Fished Ormond beach (just north of Ormond by the sea) from 11-7 saturday. Caught about 9 whiting and many bluefish, no pomps. Was using live shrimp and cut clams (the walmart ones). Anyone else having any luck with pomps?


----------



## patindaytona (Jun 17, 2006)

11 to 7..quite a long time. I used to fish that long, but not anymore. Only a few hours or so. I'll be trying it out up there maybe next week sometime.


----------



## webb601 (Jan 10, 2007)

My neighbor got out to NSB Saturday. He fished next to some commercial guys. He said it was unbelievable how many pomps they were catching while he only caught three (along with whiting and blues just about every cast). He said their trick was blue crab.


----------



## patrck17 (Jun 10, 2009)

Really blue crab? How do you hook up blue crab to catch pomps? Fiddler would make sense since they are smaller. Do you break it up into peices? Sounds like the bite is on though so I'll be back every weekend till they leave.


----------



## sprtsracer (Apr 27, 2005)

patrck17 said:


> Really blue crab? How do you hook up blue crab to catch pomps? Fiddler would make sense since they are smaller. Do you break it up into peices? Sounds like the bite is on though so I'll be back every weekend till they leave.


Yes...and run hook through the "leg socket". Clams, however, can be obtained more easily, and supposedly are doing well, but I haven't been out lately due to my racing activities and other commitments.


----------



## Noel (Oct 10, 2007)

*Crab Knuckles for Pomps*

You make ten baits out of one Blue Crab. Use game or kitchen shears. Remove the legs at the body(knuckle). Then remove the shell. Cut the body in half. Then cut between each socket or knuckle to create ten baits. Use a 2/0 circle hook. Go into the socket then hook it out. The more gap in the hook the better the hook up rate.
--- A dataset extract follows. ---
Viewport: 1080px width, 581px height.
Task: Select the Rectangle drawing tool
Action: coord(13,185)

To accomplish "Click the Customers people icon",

Remember Pomps and whiting have small mouths so real big crabs aren't advantageous.

Hope this helps, Noel


----------



## patrck17 (Jun 10, 2009)

Thanks for the info. I think next time I will bring a pack of clams, 12 shrimp and 1-2 bluecrabs. What do you mean by the more gap in the hook?


----------



## Sea Level (Nov 20, 2005)

patrck17 said:


> Thanks for the info. I think next time I will bring a pack of clams, 12 shrimp and 1-2 bluecrabs. What do you mean by the more gap in the hook?
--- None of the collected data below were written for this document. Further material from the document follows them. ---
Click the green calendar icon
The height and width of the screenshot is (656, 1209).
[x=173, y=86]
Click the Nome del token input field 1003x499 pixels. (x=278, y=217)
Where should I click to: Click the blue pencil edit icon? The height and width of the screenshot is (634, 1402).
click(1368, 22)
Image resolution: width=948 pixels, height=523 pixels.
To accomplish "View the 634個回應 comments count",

Patrick, the "gap" is that space between the hook point and the hook shank. With circle hooks you don't wish to put so much bait on the hook that it gets clogged or "choked" such that the design of the circle hook no longer can catch in the corner of the fish's mouth. In short, match the size of your hook to the fish you are targeting and then match the size of your bait to the size of your hook.


----------



## patrck17 (Jun 10, 2009)

Thanks for the clerification. This makes sense to me.


----------



## JohnLuke (Apr 8, 2010)

*Flagler Beach*

My neighbor caught a 3lb pompano on 4-6-2010 at Flagler. I haven't had any luck! They are out there!!!


----------



## glp (Mar 13, 2009)

*Blue Crabs*

Saw the post on blue crabs for Pomps. Anyone know where you can get them in the NSB area??


----------